ОТРЫВОК ИЗ ДОКУМЕНТА:

=-=-=-=-=

Загадочный дом № 25 по улице Мариньян и таинственный старик, который жил в нем аж до самого 1925 года, не могут не заинтересовать всякого русского, гуляющего по Елисейским полям. Дом этот здесь рядом, за углом, на узкой улице Мариньян, – дом, в котором жил Онегин… Как, тот самый Онегин? Пушкинский? Какое он имеет отношение?..

Так вот, Онегин, который жил в этом доме, был, без сомненья, пушкинский и, бесспорно, «имел отношение». Он был однофамилец того, которого любила юная Татьяна, но однофамильцем его он стал не случайно. Жил он таинственно, от соседей имел свои тайны, таился от грабителей (время, впрочем, было тихое, нынче он вряд ли уцелел бы). Ненавидел жильца, жившего в доме напротив и имевшего фамилию д'Антес, весь их род ненавидел, до седых волос и лысин. И собственных тайн у него было много – например, тайна его рождения…

Новорожденным младенцем будущий Онегин найден был в Царскосельском парке. За давностью лет и отсутствием точных свидетельств не можем указать вам точное место, куда был подброшен подкидыш. Сам он любил шутить в старости, что его нашли под памятником Пушкину, и те, кто не знал, что самое первое прошение об установлении памятника великому поэту подано было только в 1855 году, а подкидыша Онегина нашли на десять лет раньше, – те принимали шутливое утверждение всерьез, доставляя этим удовольствие старику. Давно усопшего поэта Пушкина, несмотря на все уважение к его мужскому шарму и небезупречную семейную репутацию, никто в этой посмертной мужской шалости все же подозревать не стал, но зато намекали на какую-то бедную гувернантку, которая в родовых муках покинула наш свет, а также на некую царственную особу. Считали, что гипотезу о причастности царственной особы подтверждала заинтересованность в судьбе ребенка, какую проявили добрейший поэт Василий Андреевич Жуковский, а в более позднее время – его семейство. При этом указывали на несколько обстоятельств из жизни самого Жуковского.

=-=-=-=-=

ИСХОДНЫЕ ДАННЫЕ:
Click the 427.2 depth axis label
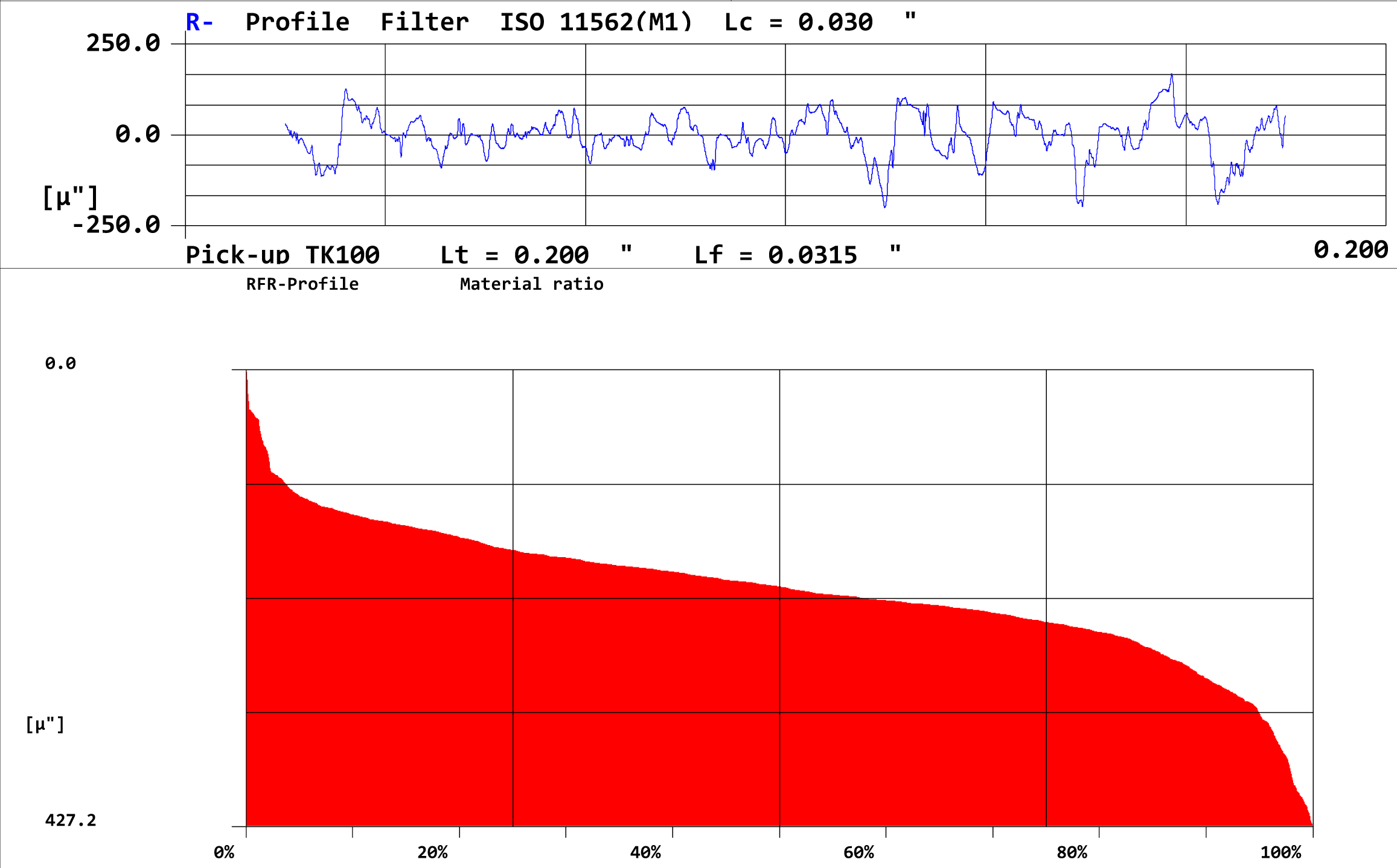The image size is (1397, 868). 71,820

=-=-=-=-=

ЗАДАНИЯ К ВЫПОЛНЕНИЮ:
1. Какие названия мест (улиц, парков и т. п.) упоминаются в отрывке? Перечислите все.
2. Выведите без изменений часть отрывка, которая начинается словами, содержащими «Загадочный дом №», и заканчивается словами «он имеет отношение?..».
3. Верны ли по отрывку эти утверждения? Для каждого ответьте «да» или «нет» и дословно приведите решающие слова из отрывка.
(a) Онегина нашли новорожденным в Царскосельском парке.
(b) Онегин жил в доме на улице Мариньян до 1930 года.
(c) Первое прошение об установлении памятника Пушкину было подано в 1855 году.
Данные выше — самостоятельный материал, с отрывком они не связаны.

РЕЗУЛЬТАТЫ РАБОТЫ:
1. улица Мариньян; Елисейские поля; Царскосельский парк

2.
Загадочный дом № 25 по улице Мариньян и таинственный старик, который жил в нем аж до самого 1925 года, не могут не заинтересовать всякого русского, гуляющего по Елисейским полям. Дом этот здесь рядом, за углом, на узкой улице Мариньян, – дом, в котором жил Онегин… Как, тот самый Онегин? Пушкинский? Какое он имеет отношение?..

3.
(a) Да: «Новорожденным младенцем будущий Онегин найден был в Царскосельском парке».
(b) Нет: «жил в нем аж до самого 1925 года».
(c) Да: «самое первое прошение об установлении памятника великому поэту подано было только в 1855 году».